• DATA:
|---|

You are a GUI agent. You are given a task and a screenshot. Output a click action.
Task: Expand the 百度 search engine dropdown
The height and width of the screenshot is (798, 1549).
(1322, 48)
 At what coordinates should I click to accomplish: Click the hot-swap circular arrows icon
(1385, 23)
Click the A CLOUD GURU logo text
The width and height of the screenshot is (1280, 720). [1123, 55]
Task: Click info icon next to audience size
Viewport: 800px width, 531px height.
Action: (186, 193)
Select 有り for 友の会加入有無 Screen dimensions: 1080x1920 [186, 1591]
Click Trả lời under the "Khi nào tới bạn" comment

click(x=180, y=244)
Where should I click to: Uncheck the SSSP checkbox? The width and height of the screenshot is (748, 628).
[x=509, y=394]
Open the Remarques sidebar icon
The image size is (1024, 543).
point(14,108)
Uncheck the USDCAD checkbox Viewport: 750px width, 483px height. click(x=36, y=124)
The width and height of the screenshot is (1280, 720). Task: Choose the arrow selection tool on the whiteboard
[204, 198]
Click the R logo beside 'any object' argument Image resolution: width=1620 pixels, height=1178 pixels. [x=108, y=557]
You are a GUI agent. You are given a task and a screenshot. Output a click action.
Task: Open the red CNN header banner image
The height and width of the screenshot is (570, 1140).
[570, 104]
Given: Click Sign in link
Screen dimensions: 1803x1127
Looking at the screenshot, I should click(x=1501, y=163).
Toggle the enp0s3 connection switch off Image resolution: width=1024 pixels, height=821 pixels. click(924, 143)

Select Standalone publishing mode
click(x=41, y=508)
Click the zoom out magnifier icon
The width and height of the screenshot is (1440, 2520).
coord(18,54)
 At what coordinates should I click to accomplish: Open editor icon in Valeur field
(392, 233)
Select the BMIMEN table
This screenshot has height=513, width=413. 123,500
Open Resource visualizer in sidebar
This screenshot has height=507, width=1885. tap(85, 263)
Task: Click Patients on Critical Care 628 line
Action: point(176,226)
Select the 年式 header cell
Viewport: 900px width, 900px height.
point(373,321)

|---|

• YOUR GOAL:
Reply by stating only how many lines in the listing hold the word "pixels".

• SOLUTION FOR THIS TASK:
2